Records for the task:
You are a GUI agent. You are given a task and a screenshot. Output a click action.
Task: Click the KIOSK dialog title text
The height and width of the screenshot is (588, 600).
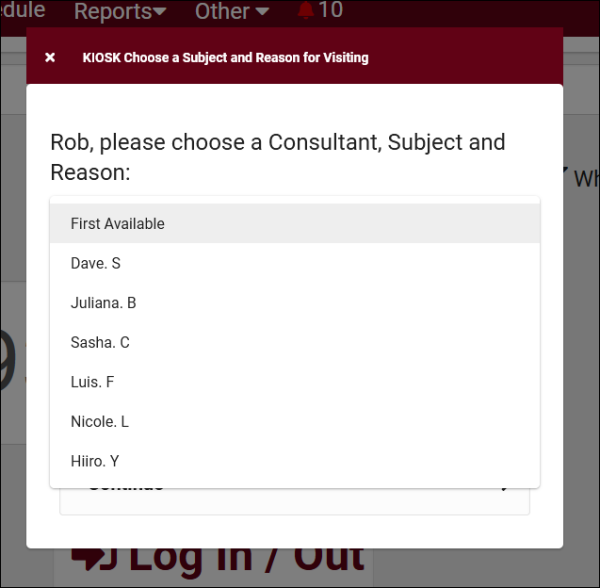click(x=225, y=58)
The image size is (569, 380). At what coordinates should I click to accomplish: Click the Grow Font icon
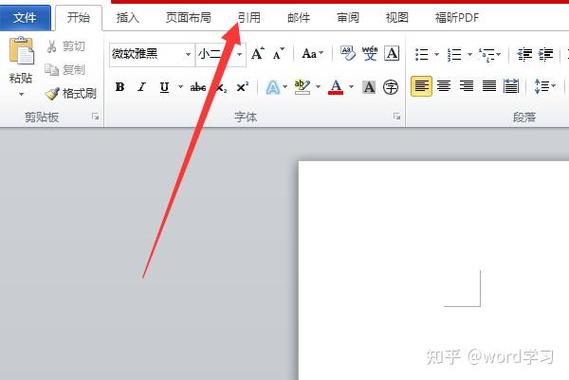pyautogui.click(x=258, y=54)
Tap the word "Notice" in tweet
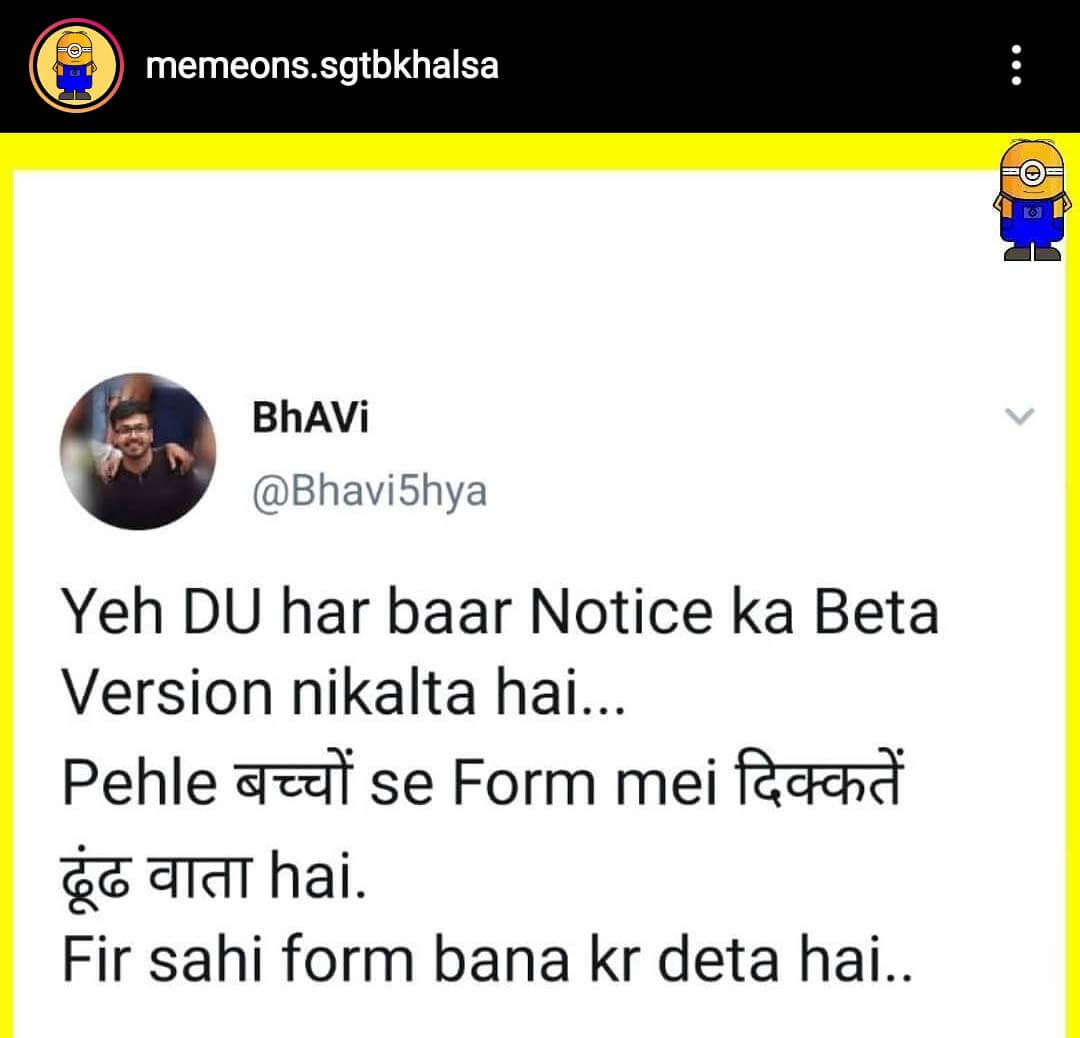This screenshot has height=1038, width=1080. point(622,612)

What to do: Reproduce every line of the entries above word for word, leaving the pictures out.

The response:
You are a GUI agent. You are given a task and a screenshot. Output a click action.
Task: Click the KIOSK dialog title text
The height and width of the screenshot is (588, 600).
click(x=225, y=58)
The image size is (569, 380). At what coordinates should I click to accomplish: Click the Grow Font icon
pyautogui.click(x=258, y=54)
Tap the word "Notice" in tweet
This screenshot has height=1038, width=1080. point(622,612)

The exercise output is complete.